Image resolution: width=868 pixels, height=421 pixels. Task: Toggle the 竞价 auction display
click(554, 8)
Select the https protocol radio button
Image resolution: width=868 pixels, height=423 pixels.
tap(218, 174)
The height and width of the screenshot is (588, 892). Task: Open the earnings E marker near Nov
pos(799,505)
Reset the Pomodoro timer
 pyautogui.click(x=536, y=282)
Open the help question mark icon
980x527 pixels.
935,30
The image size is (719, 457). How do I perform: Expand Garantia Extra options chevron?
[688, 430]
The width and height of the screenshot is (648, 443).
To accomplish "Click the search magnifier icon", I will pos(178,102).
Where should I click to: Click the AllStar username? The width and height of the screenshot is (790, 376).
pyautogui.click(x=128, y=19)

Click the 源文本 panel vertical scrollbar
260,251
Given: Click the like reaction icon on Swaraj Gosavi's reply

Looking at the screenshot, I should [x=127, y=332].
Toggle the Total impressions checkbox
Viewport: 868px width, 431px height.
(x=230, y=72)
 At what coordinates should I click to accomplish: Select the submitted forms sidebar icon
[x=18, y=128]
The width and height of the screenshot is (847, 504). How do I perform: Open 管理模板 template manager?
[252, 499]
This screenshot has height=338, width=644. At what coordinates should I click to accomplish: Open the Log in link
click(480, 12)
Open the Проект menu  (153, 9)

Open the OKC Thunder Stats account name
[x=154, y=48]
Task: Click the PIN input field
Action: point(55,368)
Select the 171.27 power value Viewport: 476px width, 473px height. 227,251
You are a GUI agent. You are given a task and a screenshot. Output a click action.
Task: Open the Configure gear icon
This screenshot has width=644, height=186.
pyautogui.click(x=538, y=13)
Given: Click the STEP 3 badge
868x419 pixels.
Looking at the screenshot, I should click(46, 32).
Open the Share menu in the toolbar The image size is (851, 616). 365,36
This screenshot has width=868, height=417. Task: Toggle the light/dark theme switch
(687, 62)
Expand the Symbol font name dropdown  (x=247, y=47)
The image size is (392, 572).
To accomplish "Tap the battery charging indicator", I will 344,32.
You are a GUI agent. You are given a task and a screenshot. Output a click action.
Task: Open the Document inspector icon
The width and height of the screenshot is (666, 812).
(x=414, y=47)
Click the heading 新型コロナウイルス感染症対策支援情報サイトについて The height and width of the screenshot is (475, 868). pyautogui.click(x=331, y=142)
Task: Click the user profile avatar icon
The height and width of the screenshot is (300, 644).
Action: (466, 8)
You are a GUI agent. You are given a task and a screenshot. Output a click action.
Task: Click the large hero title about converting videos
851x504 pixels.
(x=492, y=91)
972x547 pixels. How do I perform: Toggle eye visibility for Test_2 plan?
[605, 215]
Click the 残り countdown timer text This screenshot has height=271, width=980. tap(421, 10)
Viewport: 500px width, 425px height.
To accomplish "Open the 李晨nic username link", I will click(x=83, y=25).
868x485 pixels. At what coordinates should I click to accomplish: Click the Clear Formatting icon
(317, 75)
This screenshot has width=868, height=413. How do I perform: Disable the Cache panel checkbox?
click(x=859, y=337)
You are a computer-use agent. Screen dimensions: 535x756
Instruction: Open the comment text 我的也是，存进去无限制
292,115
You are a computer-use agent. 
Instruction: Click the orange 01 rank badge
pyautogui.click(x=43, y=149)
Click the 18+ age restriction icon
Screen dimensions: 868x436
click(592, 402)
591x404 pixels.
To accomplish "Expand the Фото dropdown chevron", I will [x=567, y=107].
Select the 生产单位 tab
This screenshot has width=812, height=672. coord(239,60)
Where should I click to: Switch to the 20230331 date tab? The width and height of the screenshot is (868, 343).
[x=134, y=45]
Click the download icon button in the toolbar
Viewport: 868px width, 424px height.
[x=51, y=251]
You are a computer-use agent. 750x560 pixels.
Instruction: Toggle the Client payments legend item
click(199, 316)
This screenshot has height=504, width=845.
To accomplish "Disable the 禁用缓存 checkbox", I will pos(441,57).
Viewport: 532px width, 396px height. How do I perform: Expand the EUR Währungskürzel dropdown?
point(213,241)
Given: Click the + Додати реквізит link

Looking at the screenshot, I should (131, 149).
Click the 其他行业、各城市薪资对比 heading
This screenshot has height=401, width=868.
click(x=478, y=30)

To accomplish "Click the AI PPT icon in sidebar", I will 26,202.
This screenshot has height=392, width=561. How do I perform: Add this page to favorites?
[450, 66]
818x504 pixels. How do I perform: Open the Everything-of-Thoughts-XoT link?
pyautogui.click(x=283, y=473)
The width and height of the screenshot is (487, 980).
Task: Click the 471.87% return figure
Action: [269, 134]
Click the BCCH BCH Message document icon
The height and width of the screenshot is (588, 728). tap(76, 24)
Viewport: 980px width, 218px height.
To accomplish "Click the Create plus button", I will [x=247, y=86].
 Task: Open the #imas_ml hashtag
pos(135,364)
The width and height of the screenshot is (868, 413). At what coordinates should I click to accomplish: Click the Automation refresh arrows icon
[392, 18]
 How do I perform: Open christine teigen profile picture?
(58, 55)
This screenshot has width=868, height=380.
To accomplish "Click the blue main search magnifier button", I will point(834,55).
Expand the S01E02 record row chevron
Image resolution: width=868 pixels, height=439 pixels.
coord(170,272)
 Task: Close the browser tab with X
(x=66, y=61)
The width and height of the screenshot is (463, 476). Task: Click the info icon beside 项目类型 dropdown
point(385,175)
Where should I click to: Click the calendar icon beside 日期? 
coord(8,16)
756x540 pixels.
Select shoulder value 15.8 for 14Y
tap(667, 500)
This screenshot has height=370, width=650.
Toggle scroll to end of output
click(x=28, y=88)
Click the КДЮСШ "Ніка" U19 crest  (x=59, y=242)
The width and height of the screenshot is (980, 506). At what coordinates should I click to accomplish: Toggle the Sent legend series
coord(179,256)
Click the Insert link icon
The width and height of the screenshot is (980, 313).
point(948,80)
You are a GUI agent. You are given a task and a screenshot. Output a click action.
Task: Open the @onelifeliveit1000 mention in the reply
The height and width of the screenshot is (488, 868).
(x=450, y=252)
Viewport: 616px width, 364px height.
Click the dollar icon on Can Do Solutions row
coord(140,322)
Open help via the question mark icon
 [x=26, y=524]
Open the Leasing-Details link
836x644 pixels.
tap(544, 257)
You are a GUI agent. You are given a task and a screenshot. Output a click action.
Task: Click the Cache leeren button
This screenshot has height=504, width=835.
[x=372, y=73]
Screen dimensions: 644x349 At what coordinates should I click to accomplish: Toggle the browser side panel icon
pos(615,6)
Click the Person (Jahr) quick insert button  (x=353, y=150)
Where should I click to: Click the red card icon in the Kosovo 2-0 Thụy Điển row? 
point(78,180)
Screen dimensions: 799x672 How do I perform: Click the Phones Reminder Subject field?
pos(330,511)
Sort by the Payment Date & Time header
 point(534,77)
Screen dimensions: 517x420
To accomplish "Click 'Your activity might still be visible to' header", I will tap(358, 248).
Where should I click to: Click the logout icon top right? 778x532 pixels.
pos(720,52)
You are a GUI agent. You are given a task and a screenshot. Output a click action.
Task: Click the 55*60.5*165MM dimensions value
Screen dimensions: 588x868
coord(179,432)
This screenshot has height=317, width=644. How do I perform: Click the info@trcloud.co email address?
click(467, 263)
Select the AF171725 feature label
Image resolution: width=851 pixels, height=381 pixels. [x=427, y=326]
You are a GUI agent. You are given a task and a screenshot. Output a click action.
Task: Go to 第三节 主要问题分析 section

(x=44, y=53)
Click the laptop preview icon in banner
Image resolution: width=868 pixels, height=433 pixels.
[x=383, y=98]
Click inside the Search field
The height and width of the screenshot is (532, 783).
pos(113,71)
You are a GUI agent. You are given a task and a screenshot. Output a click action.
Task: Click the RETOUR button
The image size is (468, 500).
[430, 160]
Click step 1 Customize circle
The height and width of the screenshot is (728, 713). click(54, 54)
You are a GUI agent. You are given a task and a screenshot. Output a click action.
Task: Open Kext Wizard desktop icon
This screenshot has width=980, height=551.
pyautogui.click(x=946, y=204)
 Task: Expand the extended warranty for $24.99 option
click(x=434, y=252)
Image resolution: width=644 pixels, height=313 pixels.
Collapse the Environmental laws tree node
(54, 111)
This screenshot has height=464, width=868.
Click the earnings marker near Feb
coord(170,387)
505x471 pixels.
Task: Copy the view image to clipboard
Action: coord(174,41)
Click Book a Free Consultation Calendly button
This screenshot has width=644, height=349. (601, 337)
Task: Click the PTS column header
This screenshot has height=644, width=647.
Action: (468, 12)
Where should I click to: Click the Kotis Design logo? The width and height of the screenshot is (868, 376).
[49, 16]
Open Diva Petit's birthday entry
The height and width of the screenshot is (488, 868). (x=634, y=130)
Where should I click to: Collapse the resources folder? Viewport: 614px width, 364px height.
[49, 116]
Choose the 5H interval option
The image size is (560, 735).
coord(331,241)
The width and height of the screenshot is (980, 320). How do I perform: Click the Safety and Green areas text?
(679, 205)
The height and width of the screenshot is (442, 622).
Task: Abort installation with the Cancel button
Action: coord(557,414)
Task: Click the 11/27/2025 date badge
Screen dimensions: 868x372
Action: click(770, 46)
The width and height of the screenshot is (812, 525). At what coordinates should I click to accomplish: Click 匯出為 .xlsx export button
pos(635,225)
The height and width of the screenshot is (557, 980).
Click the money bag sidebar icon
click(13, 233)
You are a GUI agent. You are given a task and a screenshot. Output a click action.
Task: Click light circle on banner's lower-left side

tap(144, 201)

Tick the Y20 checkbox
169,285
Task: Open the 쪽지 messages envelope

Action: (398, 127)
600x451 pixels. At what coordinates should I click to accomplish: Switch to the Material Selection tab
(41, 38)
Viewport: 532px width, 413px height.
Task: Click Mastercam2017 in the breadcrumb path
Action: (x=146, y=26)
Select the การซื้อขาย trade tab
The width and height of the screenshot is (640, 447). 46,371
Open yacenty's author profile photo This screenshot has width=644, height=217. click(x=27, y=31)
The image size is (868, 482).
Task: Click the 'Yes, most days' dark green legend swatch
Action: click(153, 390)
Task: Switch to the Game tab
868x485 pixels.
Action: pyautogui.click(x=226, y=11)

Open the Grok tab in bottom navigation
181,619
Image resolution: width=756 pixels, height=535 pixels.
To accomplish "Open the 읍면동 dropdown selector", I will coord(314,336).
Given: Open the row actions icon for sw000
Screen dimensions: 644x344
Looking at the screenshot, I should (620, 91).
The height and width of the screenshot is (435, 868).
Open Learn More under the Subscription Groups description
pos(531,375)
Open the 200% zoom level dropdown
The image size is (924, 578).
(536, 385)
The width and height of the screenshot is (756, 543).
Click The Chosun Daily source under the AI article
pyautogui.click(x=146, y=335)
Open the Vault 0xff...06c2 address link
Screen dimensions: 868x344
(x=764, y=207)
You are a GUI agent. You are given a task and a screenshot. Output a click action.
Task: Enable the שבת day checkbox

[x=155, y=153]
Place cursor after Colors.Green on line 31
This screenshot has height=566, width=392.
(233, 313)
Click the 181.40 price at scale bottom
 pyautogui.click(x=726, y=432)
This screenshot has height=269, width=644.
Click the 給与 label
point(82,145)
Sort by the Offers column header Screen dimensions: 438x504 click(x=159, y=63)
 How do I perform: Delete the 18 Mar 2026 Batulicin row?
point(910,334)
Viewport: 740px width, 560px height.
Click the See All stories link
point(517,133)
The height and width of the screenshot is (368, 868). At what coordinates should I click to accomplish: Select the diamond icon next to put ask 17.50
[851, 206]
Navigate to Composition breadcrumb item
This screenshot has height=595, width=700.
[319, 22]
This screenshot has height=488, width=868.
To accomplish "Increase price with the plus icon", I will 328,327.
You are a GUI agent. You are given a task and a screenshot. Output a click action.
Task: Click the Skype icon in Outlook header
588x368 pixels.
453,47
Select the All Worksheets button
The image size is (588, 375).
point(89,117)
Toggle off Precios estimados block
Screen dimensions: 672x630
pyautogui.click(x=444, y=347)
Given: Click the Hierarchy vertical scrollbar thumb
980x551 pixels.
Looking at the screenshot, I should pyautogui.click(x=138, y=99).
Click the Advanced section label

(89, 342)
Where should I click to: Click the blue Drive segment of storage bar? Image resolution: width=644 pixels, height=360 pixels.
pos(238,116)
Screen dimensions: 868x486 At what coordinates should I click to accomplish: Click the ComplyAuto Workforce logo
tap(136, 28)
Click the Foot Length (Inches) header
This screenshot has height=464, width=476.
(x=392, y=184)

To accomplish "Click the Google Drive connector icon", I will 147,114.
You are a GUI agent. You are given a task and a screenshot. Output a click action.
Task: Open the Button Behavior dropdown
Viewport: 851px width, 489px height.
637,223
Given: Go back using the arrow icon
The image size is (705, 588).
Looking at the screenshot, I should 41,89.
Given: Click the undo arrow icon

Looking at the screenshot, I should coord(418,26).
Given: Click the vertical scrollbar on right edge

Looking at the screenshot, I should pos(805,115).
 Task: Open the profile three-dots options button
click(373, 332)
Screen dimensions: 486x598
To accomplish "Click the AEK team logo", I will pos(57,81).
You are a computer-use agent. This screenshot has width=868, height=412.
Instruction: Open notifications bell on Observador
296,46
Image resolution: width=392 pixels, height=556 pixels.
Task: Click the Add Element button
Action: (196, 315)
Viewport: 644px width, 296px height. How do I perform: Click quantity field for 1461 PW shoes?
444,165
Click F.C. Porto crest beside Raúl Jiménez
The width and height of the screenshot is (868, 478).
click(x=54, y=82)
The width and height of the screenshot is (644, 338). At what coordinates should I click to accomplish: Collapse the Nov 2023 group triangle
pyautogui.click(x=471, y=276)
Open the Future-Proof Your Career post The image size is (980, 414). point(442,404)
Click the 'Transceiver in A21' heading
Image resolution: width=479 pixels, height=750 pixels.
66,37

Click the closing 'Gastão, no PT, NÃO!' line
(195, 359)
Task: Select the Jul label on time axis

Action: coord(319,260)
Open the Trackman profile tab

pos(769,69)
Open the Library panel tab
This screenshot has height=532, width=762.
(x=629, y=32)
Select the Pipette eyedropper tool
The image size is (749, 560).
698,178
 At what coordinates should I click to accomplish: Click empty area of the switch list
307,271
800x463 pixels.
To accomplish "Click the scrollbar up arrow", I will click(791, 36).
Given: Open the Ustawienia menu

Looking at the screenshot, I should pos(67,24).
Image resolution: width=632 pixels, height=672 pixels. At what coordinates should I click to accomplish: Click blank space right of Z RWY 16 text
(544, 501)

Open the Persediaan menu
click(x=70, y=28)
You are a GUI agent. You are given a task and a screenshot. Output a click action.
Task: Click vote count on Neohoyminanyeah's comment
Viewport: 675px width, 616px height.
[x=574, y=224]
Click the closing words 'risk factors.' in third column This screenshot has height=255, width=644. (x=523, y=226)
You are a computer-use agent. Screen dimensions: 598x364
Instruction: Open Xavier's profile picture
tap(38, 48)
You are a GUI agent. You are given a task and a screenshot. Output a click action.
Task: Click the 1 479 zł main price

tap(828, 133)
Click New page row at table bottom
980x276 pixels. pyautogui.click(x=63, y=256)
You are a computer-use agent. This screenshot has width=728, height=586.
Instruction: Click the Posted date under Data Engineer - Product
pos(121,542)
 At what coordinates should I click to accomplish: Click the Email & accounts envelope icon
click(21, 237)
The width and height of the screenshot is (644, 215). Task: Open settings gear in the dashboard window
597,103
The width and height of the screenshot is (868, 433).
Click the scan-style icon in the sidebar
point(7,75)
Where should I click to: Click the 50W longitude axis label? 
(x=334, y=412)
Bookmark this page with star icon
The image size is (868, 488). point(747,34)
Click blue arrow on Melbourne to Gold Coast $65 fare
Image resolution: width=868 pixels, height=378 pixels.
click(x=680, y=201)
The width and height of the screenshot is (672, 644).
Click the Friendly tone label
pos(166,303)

◆ ◆ ◆ ◆ ◆ ◆ ◆

> Exercise objective: Would you please copy, word for word, everything above from the line containing "Click the closing 'Gastão, no PT, NÃO!' line" down to the line containing "Open the Library panel tab", those two lines included?

> Problem solution:
Click the closing 'Gastão, no PT, NÃO!' line
(195, 359)
Task: Select the Jul label on time axis

Action: coord(319,260)
Open the Trackman profile tab

pos(769,69)
Open the Library panel tab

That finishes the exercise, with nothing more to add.